The key concepts of this approach will be highlighted during this course with specific application to the cranium, neck and upper thorax/shoulder girdle. Once the primary driver is determined for each meaningful task, vector analysis will confirm the underlying system impairment (articular, neural, myofascial, visceral) and thus determine the treatment prescription of what to release, align, connect and move (RACM). Clinical reasoning of multiple findings and manual and visual assessment and treatment skills are emphasized in this course with plenty of practical time/discussion devoted to these two clinical practice tools. At the conclusion of this course, you will have new skills to assess function of the cranium to the 4th thoracic ring (including the clavicle and scapula) and how to find the primary driver for meaningful tasks involving the head, neck and shoulder girdle. How to differentiate dural drivers from cranial drivers will be covered. You will understand how to design a multimodal treatment program (including education, manual therapy (introductory craniosacral release techniques), neuromuscular release, and movement training) to restore function and performance for any patient presenting with headache, neck pain and/or shoulder girdle pain.

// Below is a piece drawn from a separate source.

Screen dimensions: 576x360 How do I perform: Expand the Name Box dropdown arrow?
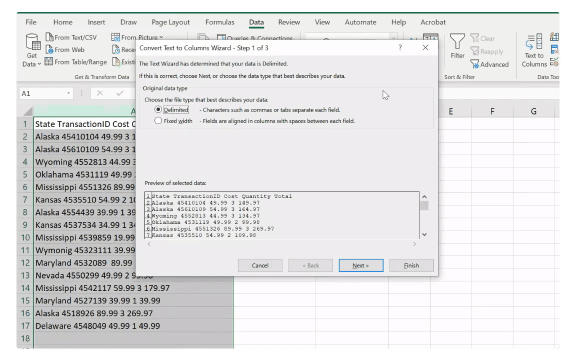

This course builds on previous instruction and the participants will gain the most if they have taken one other course that introduced the concepts of the ISM approach. Objectives & Learning Outcomes Illustrate how the Integrated Systems Model provides a framework to find the underlying driver for the patient’s problem – whether this is pain, loss of stability, loss of performance, or other disability. Demonstrate and practice some key clinical tests for the cranium, neck, upper thorax/shoulder girdle to determine whether or not a patient is using an optimal strategy for function & performance for their chosen task and when there are multiple sites of impairment, how to determine the ‘primary driver’ or impairment to be addressed first. Discuss the clinical reasoning process required to determine if the cranium, dura, neck, upper thorax/shoulder girdle is the driver for loss of optimal function (develop reflection skills). Secondary and co-drivers will also be introduced/discussed. Demonstrate and practice key clinical tests for the articular, neural, and myofascial systems pertaining to the determined primary driver. Discuss the clinical reasoning process for the development of a prescriptive treatment program that targets interventions to various system impairments pertaining to the primary driver. Demonstrate and practice treatment techniques and movement training to release, align, connect & move the trunk/hips for restoration of better strategies for function & performance. Recommended Preparation Review your anatomy of the cranial bones (including the contents and location of the jugular foramen) and neck/upper thorax.